The
statistics are
staggering – on
average, one woman is killed every week as a result of intimate partner violence; one in three
women have experienced physical and/or sexual violence perpetrated by someone
known to them; one in four children are exposed to domestic violence, which is a
recognised form of child abuse; while two-thirds of domestic homicides are committed
by an intimate partner.
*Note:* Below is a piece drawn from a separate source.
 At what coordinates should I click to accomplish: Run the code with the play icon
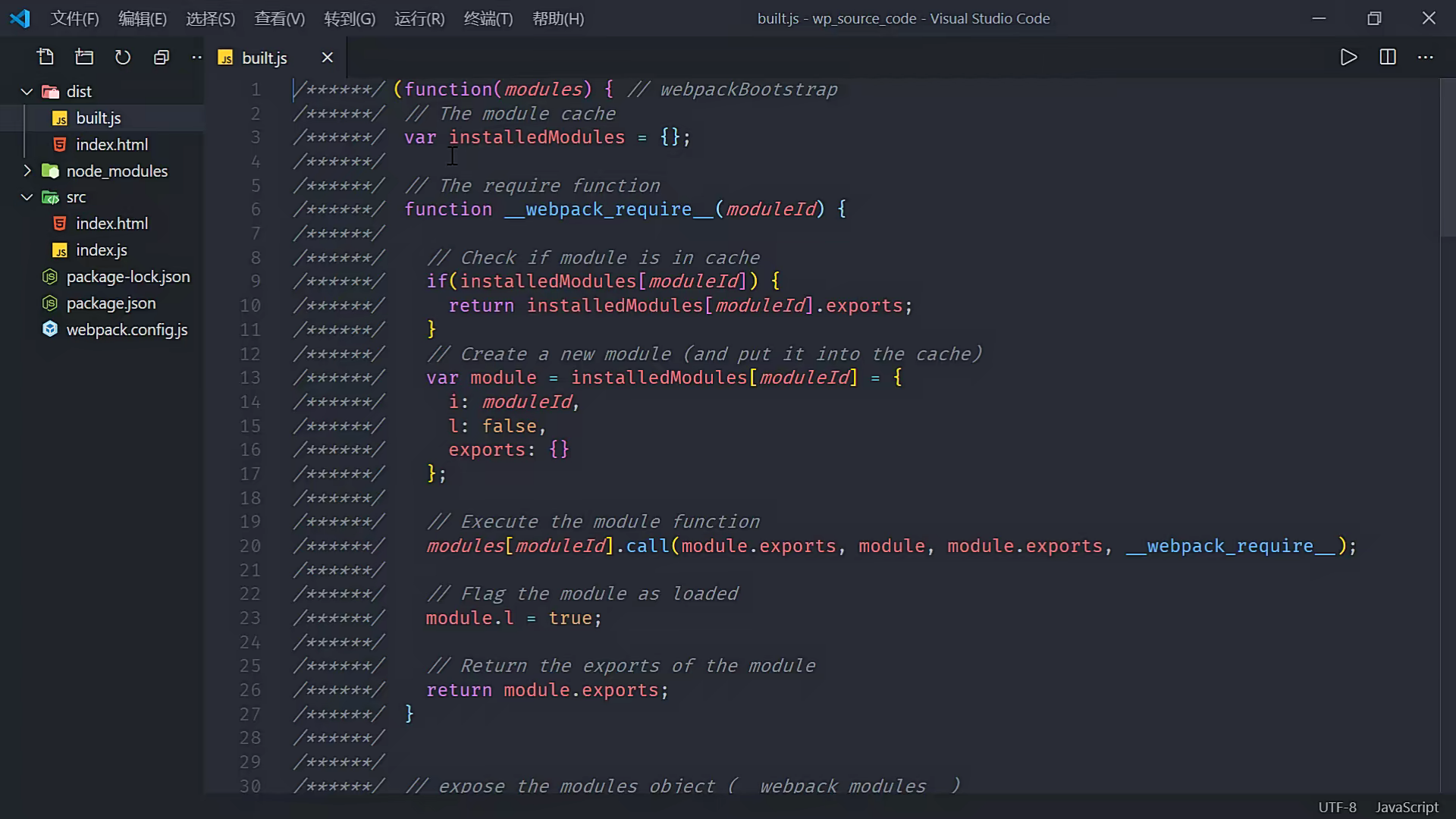click(1348, 57)
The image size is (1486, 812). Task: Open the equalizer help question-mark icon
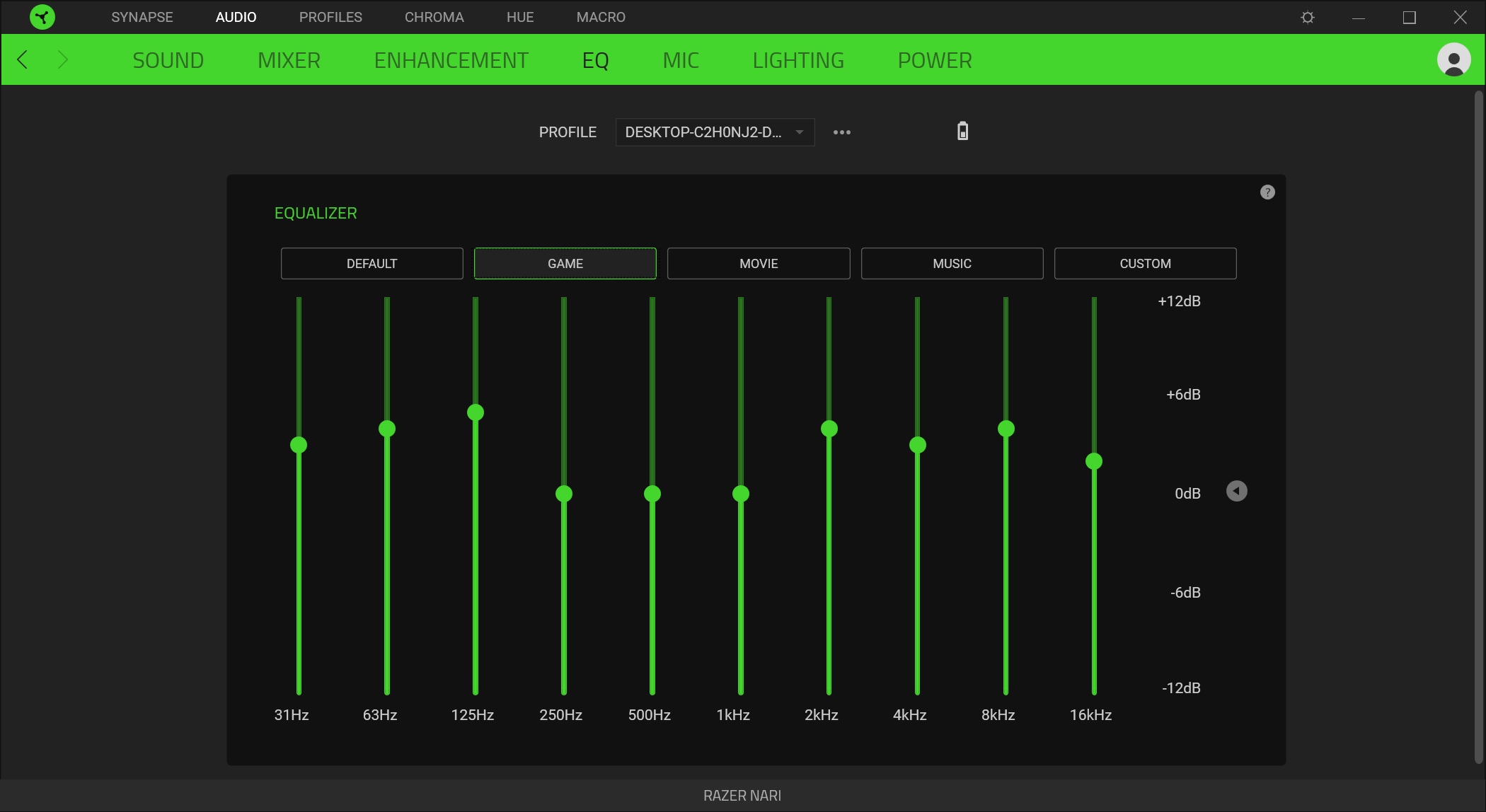(x=1267, y=192)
These are not figures but people, lives which are
affected and often cut short by violence and/or abuse.Angus Cerini’s new
play The
Bleeding Tree – winner of the 2014
Griffin Award – takes to this world with gusto and gives us a harrowing and
darkly-funny play in which women don’t die, but rather get their own back at
the man who has been such a violent presence in their lives.
Produced
by Griffin Theatre Company,
Cerini’s play unfolds upon Renée
Mulder’s steeply raked and pleated stage, and his words cascade and hurtle
around the little theatre, a potent and heady rush of adrenaline and relief in
chiaroscuro (courtesy of lighting designer Verity Hampson). But before a word
of Cerini’s script is spoken, we are thrust headfirst into the world of the
play – of a mother and her two daughters – by a swirling cresecendoing
soundstorm (Steve Toulmin) that shakes the theatre and our seats with unease
and trepidation. It’s a powerful mix, and in the hands of director Lee Lewis,
the three women – Paula Arundell as the mother, and Shari Sebbens and Airlie
Dodds as the daughters – never put a foot wrong on Mulder’s steep set.